Thanks for any help!


----------



## cindydoo22 (Jun 22, 2020)

Will this be your only mic source - camcorder mics are not very good. But if you want it, you'll need get out the miniature plug AV cable with the audio video RCA ends that came with the camcorder and then use like a beringer analog to digital converter usb to get your audio. Maybe better to get a nice usb mic. Not sure what you're trying to record, if just you, then your computer laptop mic is no worse. But if you are using the camera to stream like a servoce or meeting, then you wil need a different directional audio source.


----------



## mark_hammo (Jun 22, 2020)

Hi. very similar problem. Im using a Sony camcorder and connecting it to my Mac using a composite to USB cable set up. The video records fine and the sound plays through the Mac speakers, it just doesnt record.
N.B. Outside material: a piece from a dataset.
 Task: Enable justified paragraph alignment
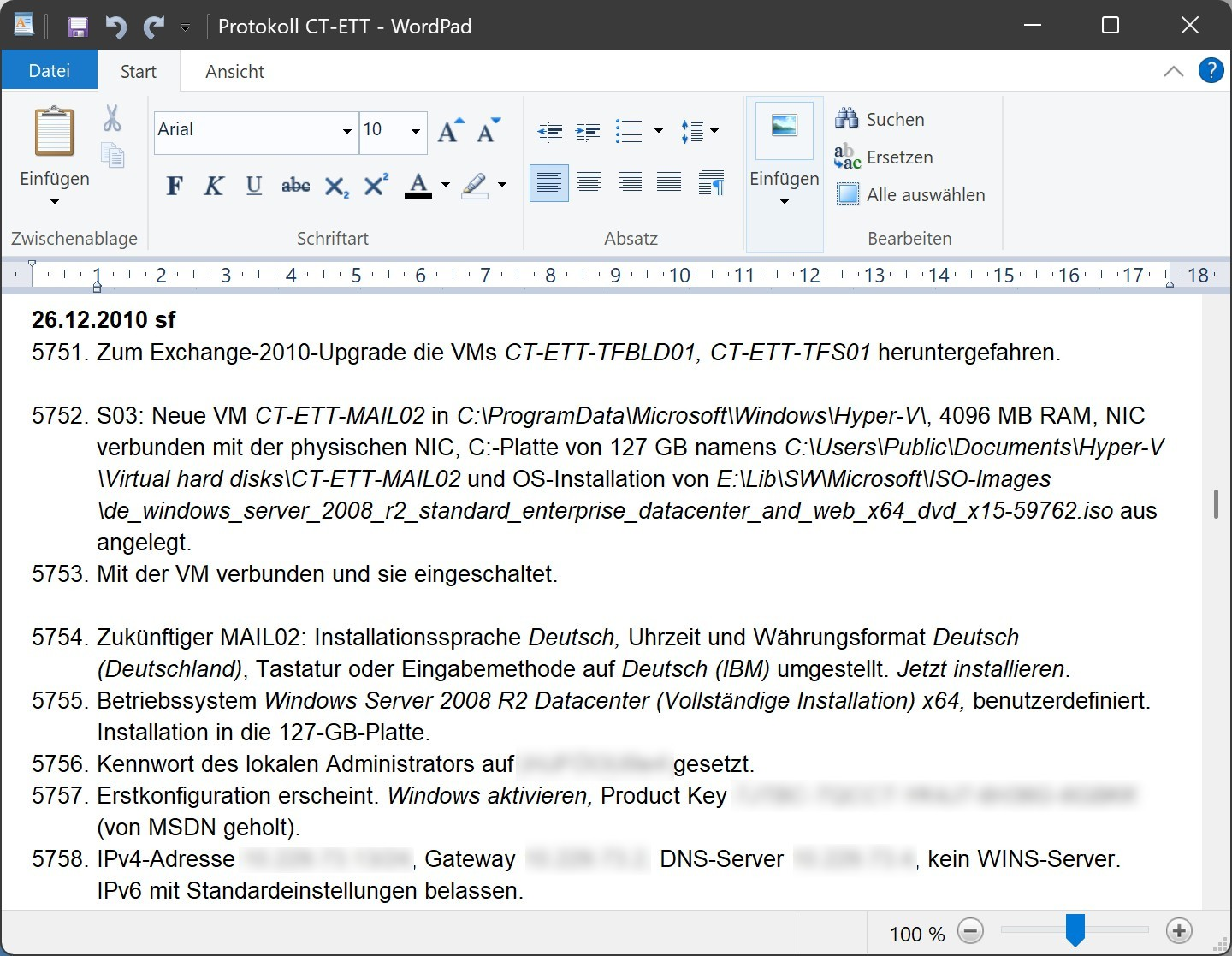click(x=668, y=182)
The sound is also slightly distorted through the Mac speakers.


----------



## #_I_can_solve_it_# (Oct 24, 2020)

You guys are wasting your time ...the only best way to convert DV camera footage via firewire or usb is as follows :

I use linux:

1. install DVGRAB and use this to record your DV video via firewire or usb onto your hard drive in .dv format which is raw.
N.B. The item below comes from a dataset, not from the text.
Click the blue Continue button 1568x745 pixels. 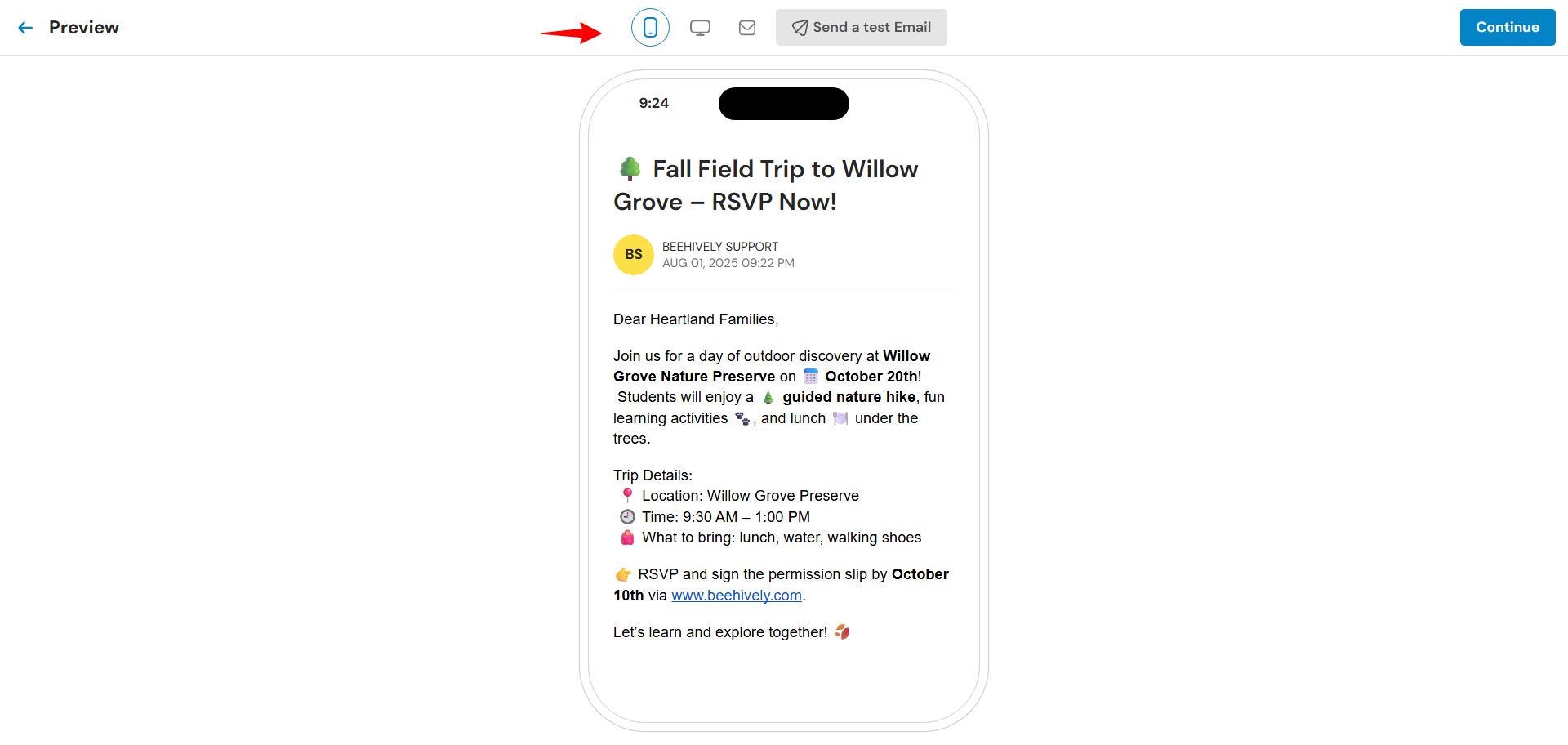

2. Because a 60 min sp tape the size of the recording will be between 13-15 gigabytes ....large isn't it !

3. Using the program FFMPEG convert the .dv file to the format of your choice .mp4 .mkv.....
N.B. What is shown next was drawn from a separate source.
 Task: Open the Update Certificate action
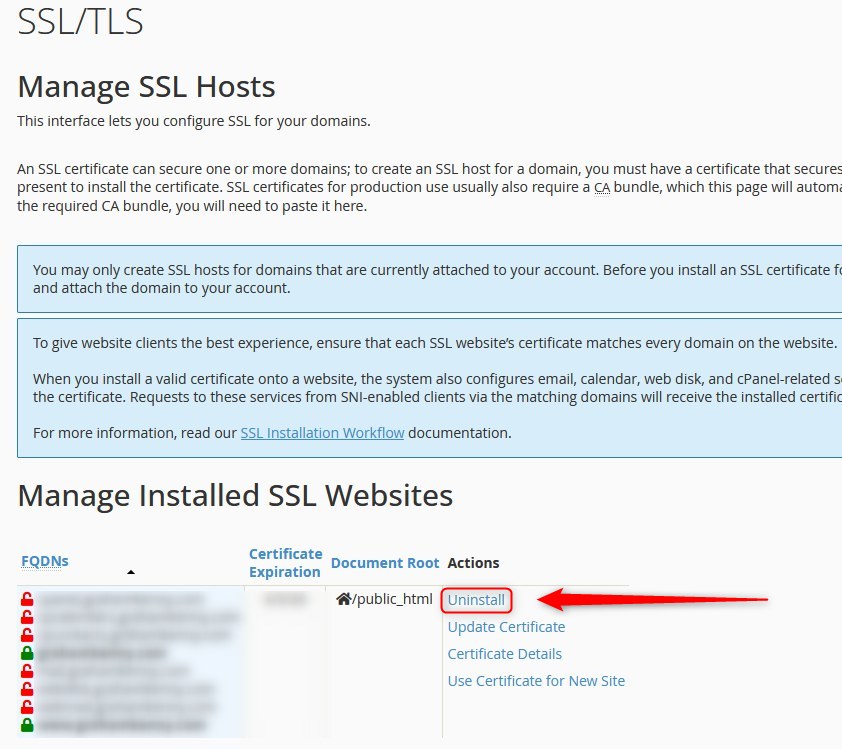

I have managed to compress a 13.5gig .dv video to 1.5gig .mp4 and .mkv with very little loss....you just need a good cpu or even better render it through your GPU if you have a good graphics card ..I use a NVIDIA card and used it with 264_nvenc  encoder I installed via ffmpeg .....you will have to learn how to use both dvgrab and ffmpeg and install the 264_nvenc encoder,  it's not difficult at all


----------



## #_I_can_solve_it_# (Oct 24, 2020)

You guys are wasting your time ...the only best way to convert DV camera footage via firewire or usb is as follows :

I use linux:

1. install DVGRAB and use this to record your DV video via firewire or usb onto your hard drive which will be in .dv format which is raw....just make sure that your camcoder has usb /firewire "STREAMING" set to "ON" position.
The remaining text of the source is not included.